─── Source text ───

Such changes should be made with explicit architectural intent, as they affect all dependent systems and projects.
Changes to this file should represent deliberate changes to the intended role of the repository.
Because this document defines the projects durable purpose, it should remain more stable than implementation details, feature plans, vendor comparisons, deployment-specific architecture decisions, or temporary implementation constraints.

─── Material supplied ───

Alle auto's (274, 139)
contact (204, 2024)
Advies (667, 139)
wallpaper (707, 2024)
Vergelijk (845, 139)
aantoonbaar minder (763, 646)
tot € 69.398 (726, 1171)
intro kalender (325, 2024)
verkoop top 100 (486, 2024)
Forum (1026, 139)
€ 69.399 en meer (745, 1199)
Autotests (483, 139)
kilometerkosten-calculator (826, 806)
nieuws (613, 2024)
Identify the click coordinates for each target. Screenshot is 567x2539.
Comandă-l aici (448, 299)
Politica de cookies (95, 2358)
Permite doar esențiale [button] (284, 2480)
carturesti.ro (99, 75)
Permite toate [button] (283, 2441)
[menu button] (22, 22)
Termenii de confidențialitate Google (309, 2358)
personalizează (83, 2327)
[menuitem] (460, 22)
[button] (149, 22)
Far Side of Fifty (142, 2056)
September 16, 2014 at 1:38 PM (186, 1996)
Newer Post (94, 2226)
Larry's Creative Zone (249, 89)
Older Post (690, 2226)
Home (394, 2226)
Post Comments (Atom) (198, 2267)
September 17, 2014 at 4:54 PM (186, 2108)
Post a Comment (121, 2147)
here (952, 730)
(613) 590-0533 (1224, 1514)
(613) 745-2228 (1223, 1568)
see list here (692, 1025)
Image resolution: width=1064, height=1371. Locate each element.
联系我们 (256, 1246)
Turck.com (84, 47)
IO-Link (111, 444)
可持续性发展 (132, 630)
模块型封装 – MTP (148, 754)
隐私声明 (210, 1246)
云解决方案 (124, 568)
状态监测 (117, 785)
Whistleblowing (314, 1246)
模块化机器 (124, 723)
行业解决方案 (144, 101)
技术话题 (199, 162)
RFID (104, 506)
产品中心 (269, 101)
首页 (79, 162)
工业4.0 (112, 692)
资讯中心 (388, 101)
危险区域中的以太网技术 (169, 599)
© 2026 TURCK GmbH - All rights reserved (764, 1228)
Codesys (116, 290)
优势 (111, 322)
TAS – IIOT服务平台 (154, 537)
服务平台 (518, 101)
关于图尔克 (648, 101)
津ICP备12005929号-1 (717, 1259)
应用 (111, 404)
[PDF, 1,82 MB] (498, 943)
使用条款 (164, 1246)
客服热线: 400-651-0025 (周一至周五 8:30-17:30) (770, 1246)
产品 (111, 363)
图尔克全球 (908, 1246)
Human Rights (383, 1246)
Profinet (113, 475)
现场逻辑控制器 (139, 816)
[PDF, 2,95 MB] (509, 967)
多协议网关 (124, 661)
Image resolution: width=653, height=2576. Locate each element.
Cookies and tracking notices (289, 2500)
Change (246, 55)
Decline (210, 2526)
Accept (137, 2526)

───

Task instructions:
1. Based on the repository-purpose text, mark each statement yes or no and quote the words from the text that decide it: (a) changes to the file should reflect deliberate changes to the repository's intended role; (b) the document should change more often than feature plans; (c) such changes affect only the repository itself.
2. Transcribe the repository-purpose text from "Changes to this" to "temporary implementation constraints.".

Outputs by task:
1.
(a) Yes: "Changes to this file should represent deliberate changes to the intended role of the repository."
(b) No: "it should remain more stable than implementation details, feature plans"
(c) No: "as they affect all dependent systems and projects"

2.
Changes to this file should represent deliberate changes to the intended role of the repository.
Because this document defines the projects durable purpose, it should remain more stable than implementation details, feature plans, vendor comparisons, deployment-specific architecture decisions, or temporary implementation constraints.